During her first year of graduate school at UC San Diego, where Vo was pursuing a doctorate in sociology, a visiting lecturer suggested that she attend an Association for Asian American Studies conference. The experience was transformative, and she switched from specializing in international studies to Asian American studies, graduating in 1995. Nearly 20 years later, Vo would become president of the AAAS, serving from 2014 to 2016.

At UC San Diego, she taught in the newly formed ethnic studies department, then completed a postdoctoral fellowship in the same department at UC Berkeley, followed by a faculty appointment in the sociology department at Ohio’s Oberlin College. Vo later joined the comparative cultures department at Washington State University before coming to UCI in 2000.

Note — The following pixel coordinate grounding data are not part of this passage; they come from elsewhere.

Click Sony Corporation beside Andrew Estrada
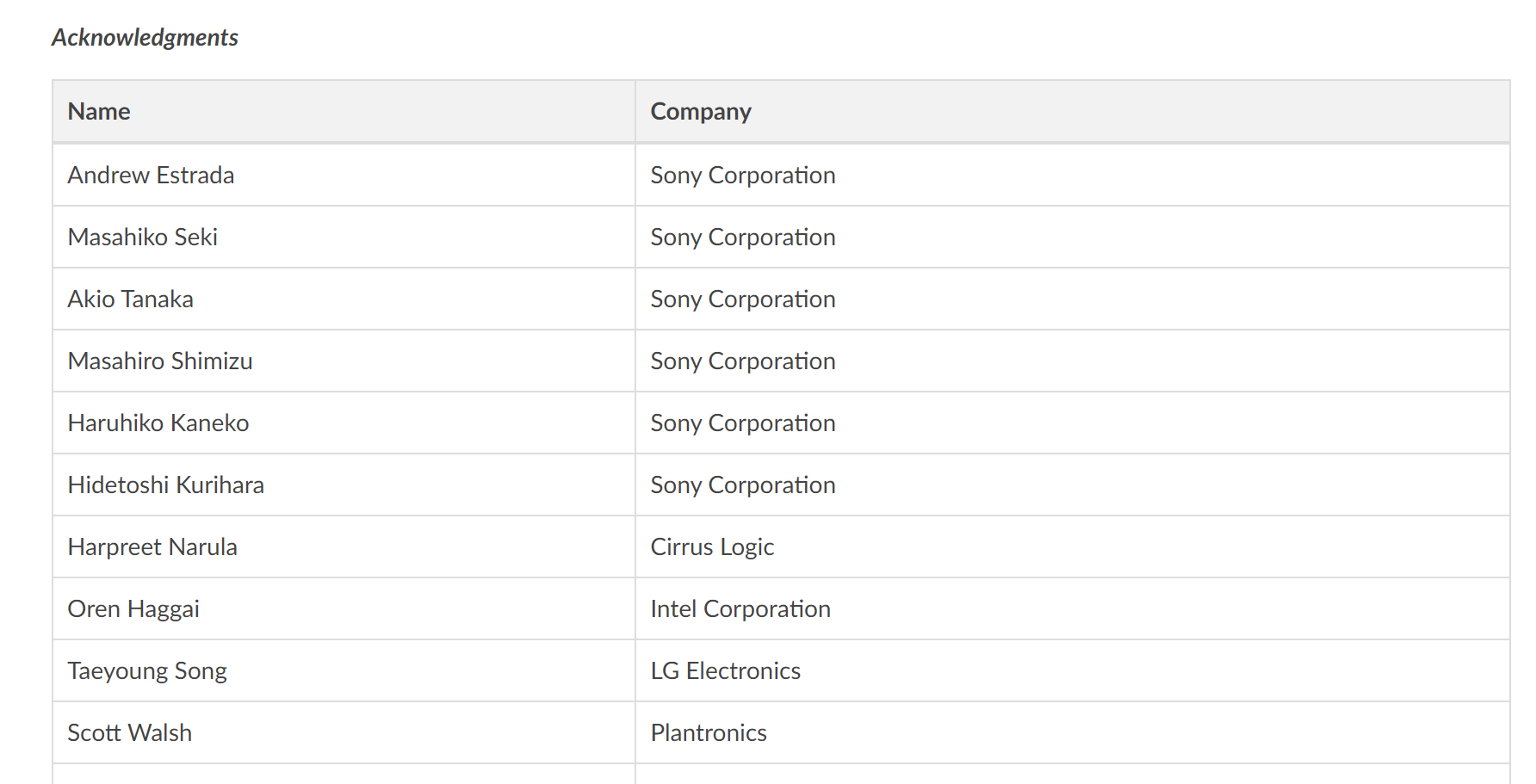 point(742,176)
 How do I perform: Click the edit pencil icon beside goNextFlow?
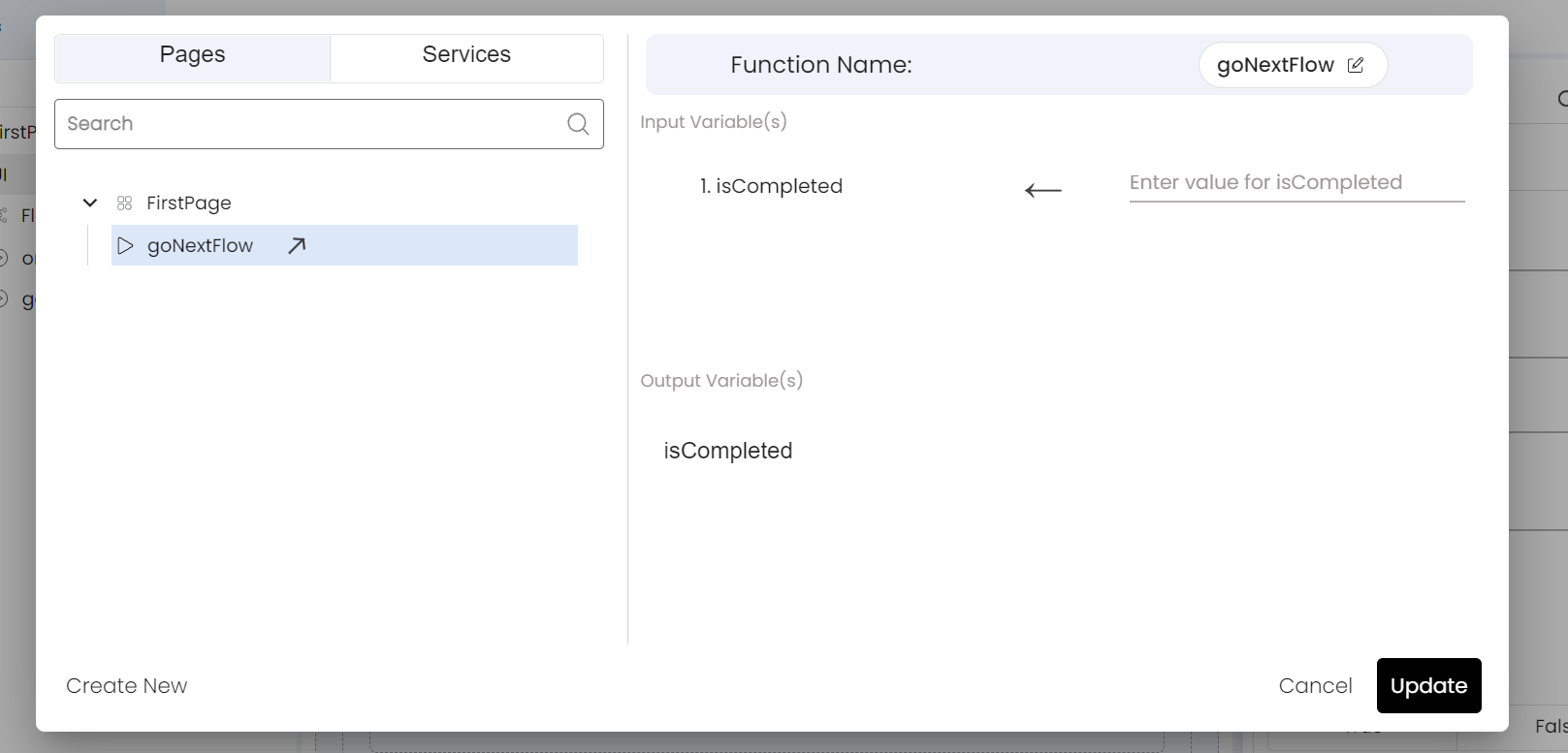1356,65
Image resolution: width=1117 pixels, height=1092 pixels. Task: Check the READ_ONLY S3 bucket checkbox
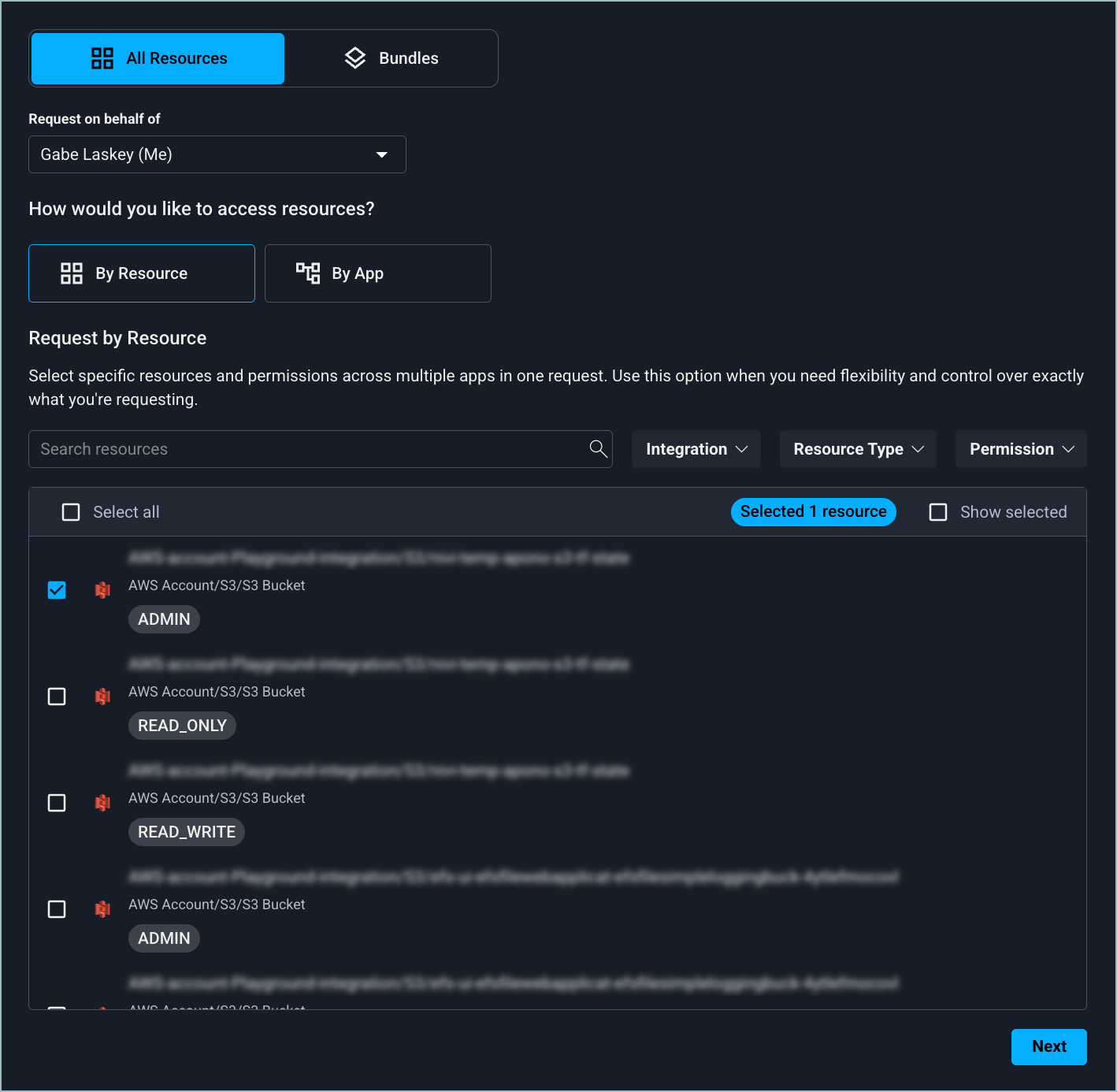click(x=57, y=696)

Since then, she has co-edited several books and written one of her own, Mobilizing an Asian American Community. Building upon this publication, her current book project is about Asian Americans and racialized relations in Southern California.

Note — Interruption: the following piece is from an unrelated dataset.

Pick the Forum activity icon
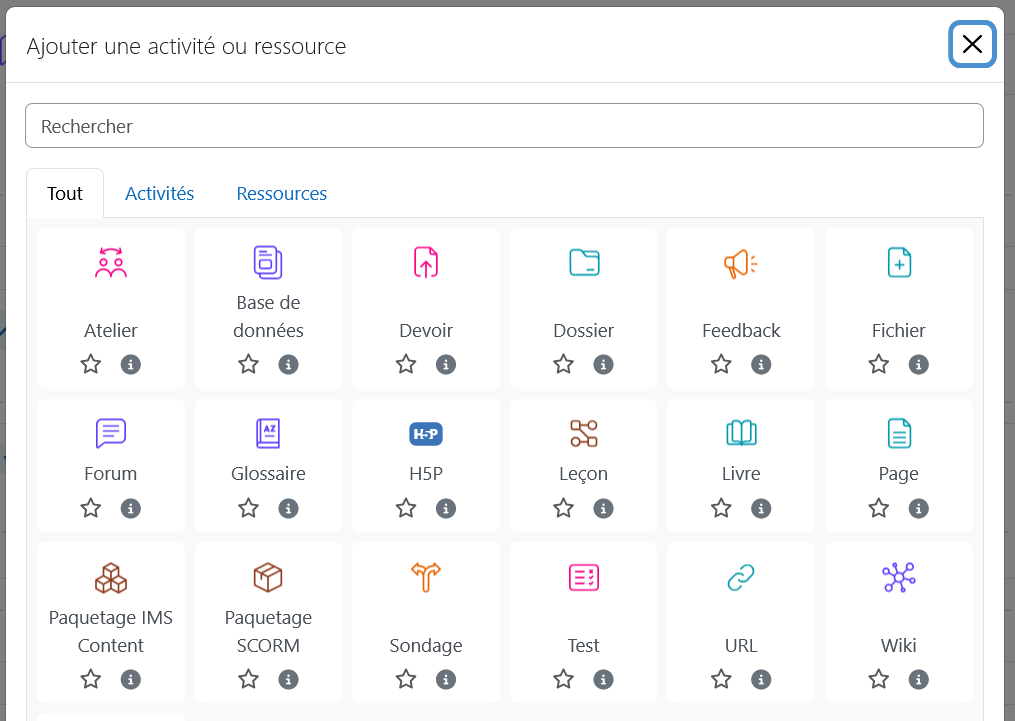 tap(111, 433)
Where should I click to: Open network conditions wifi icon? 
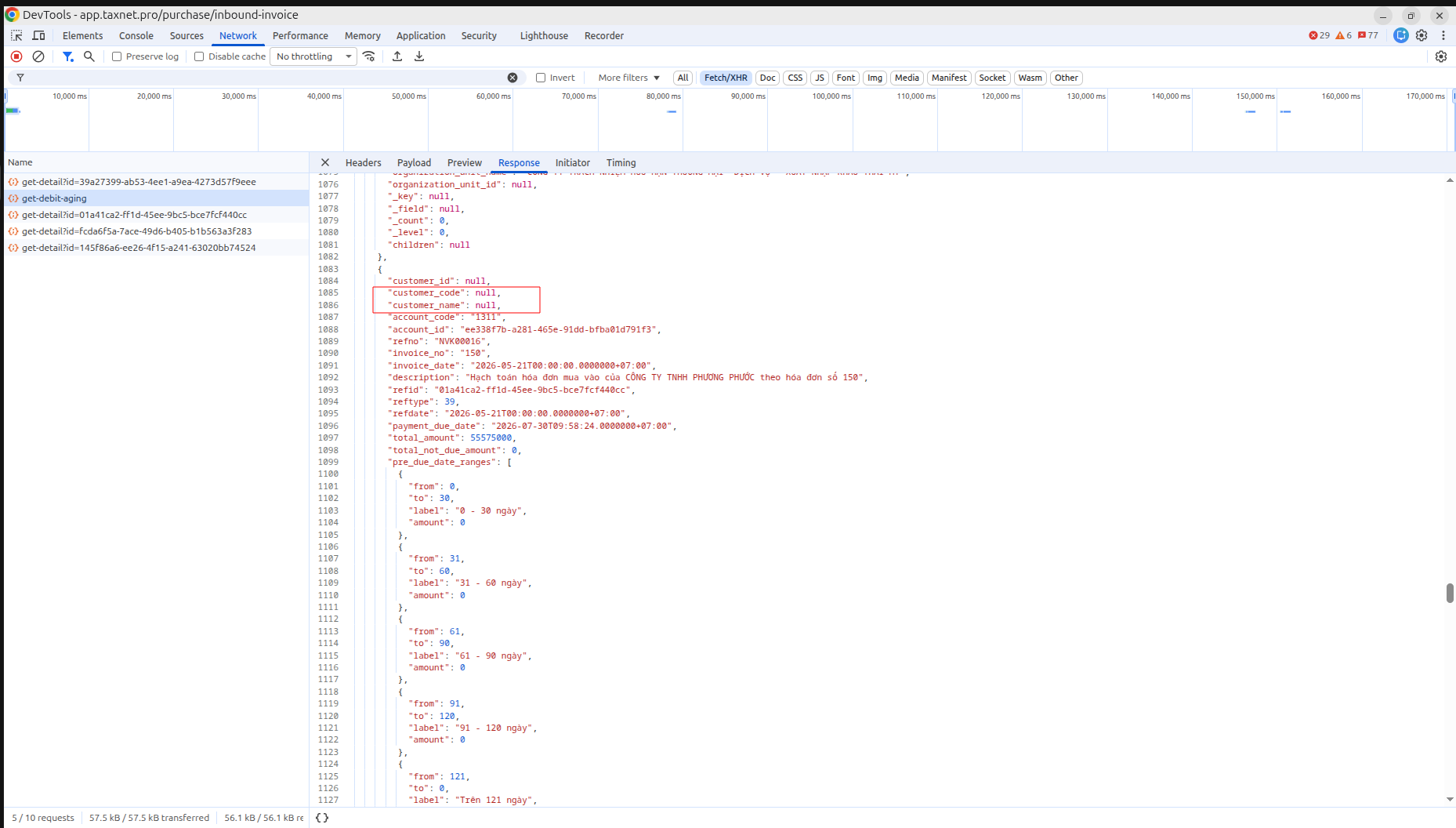369,56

Vo is also co-authoring a book inspired by her work in the local Asian American community. It’s based on “Transforming Orange County: Assets and Needs of Asian Americans & Native Hawaiians and Pacific Islanders,” an extensive report she co-wrote last year with UCI graduate student Laureen Hom that was completed in collaboration with UCI’s School of Humanities and School of Social Sciences and the nation’s largest Asian American civil rights organizations, Asian Americans Advancing Justice.

“The report is directed at advocates and policymakers,” Vo says. “Through extensive interviews with 20 community leaders, it examines the diversity of the community; shows how they’re shaping Orange County economically, politically and socially; and highlights the instrumental role they’ll continue to play in the future formation of the county.”

Cultural champion

Vo describes UCI and the surrounding area as “an incredibly vibrant place to do research.” Additionally, she finds plenty of opportunities nearby to engage with her other two passions: film and theater.

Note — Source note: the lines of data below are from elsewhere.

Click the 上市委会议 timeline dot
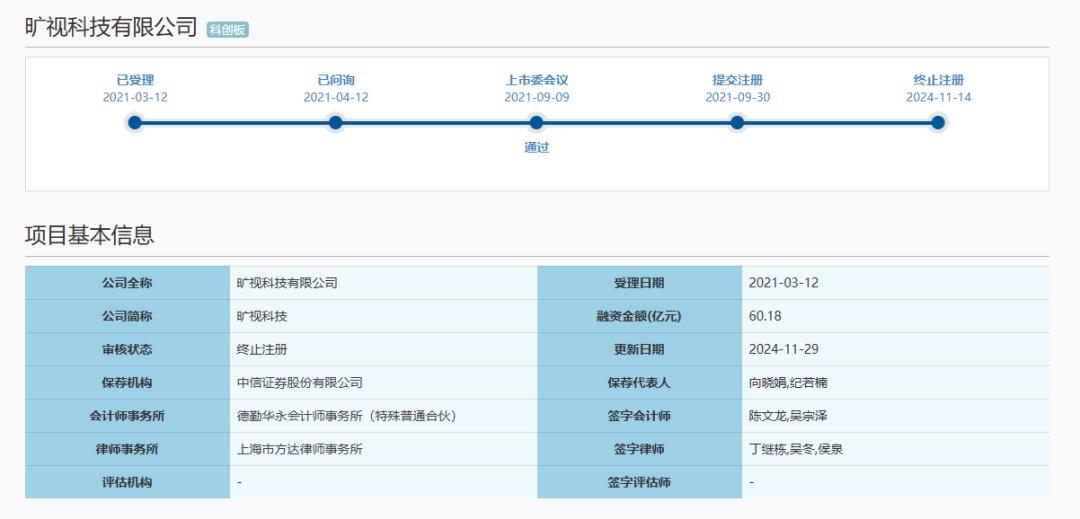This screenshot has width=1080, height=519. click(x=537, y=123)
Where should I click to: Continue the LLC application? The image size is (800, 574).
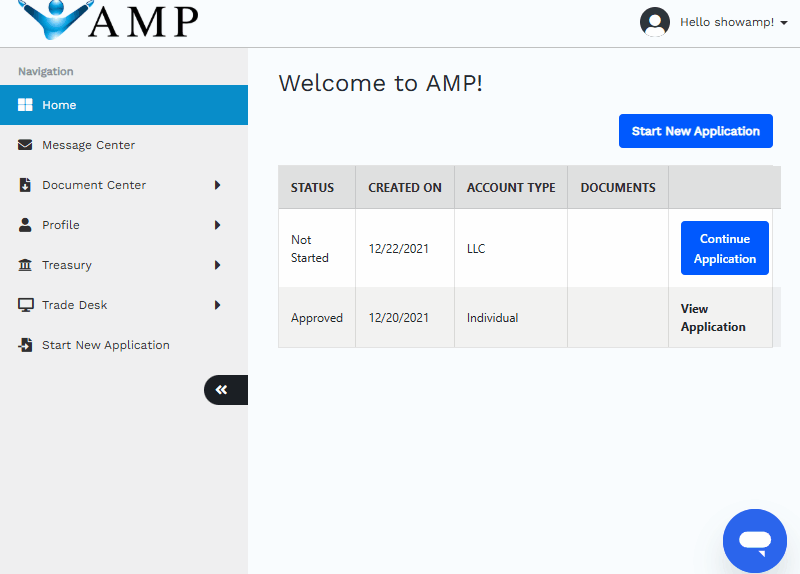724,248
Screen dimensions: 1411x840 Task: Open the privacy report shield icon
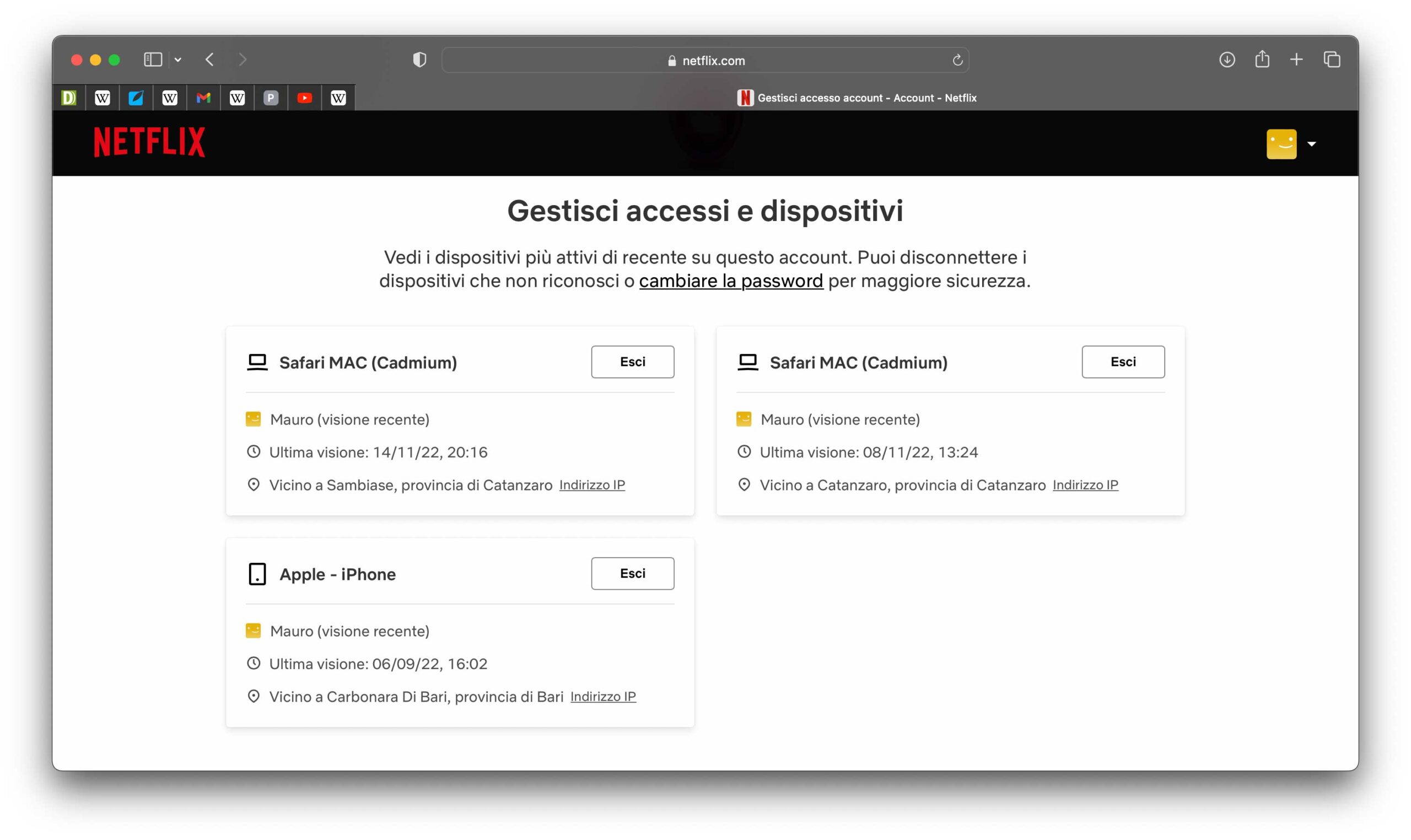click(419, 60)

“When I was growing up, there were few Asian American artists, playwrights, filmmakers or authors,” Vo says. Wanting to do something about that, she helped the Orange County-based Vietnamese American Arts & Letters Association host its inaugural Viet Film Fest (formerly the Vietnamese International Film Festival) at UCI in 2003. It’s now an annual three-day event held closer to Little Saigon. Vo looks forward to being one of three co-curators for the upcoming festival in October.

She also partners with South Coast Repertory in Costa Mesa to support Asian American plays and has had actors, directors and playwrights as guest speakers in her large introductory Asian American studies classes, which are filled with science, technology, engineering and math majors. This quarter, Vo is co-teaching the Humanities Core class of over 900 students, many of whom had never been to a professional playhouse before, and had them attend SCR’s world premiere of a drama about Vietnamese refugees that has a modern twist and is filled with humor and hip-hop.

“Exposing them to cultural opportunities is a wonderful educational experience that gives them a moment to further reflect on the course material, particularly in this crucial period when race, immigration and citizenship are extremely relevant to today’s political discussions,” she says.

Now more than ever, Vo recognizes that her work is aligned with how she started: as a first-generation college student, like so many of the young adults she teaches today, with a global curiosity and an eagerness to get involved.

“The students at UCI come from all over the world and enrich my teaching experience,” Vo says. “They inspire me to think about new research projects, and I learn a lot from them. I get to see the interconnections through their lives, in the society we live in and on the campus.”